Requirements: Copy the rows from the line containing "Task: Lock the Captura de tela source" through the line containing "Action: point(333,258)" word for word, leaving out the pictures.

[START Provided entries]

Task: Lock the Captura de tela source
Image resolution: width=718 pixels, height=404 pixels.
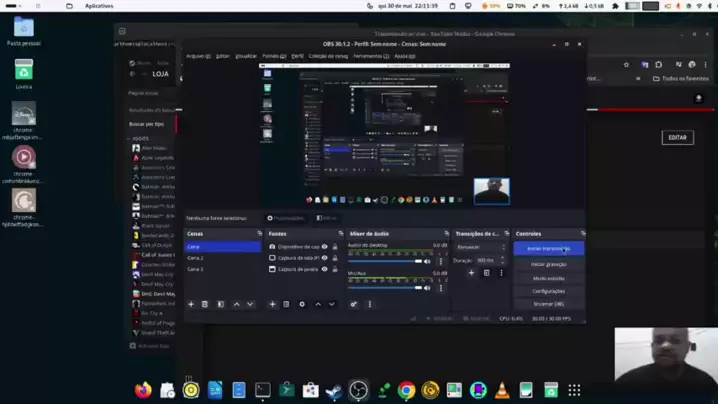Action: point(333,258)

[END Provided entries]
[START Provided entries]

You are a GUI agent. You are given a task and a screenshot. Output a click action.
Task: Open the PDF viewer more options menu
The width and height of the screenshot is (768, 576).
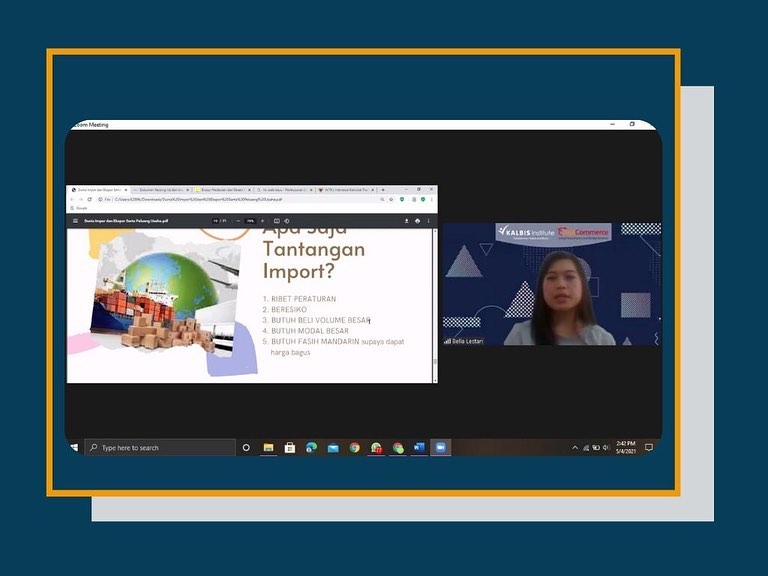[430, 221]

[END Provided entries]

Exercise response:
Task: Lock the Captura de tela source
Image resolution: width=718 pixels, height=404 pixels.
Action: point(333,258)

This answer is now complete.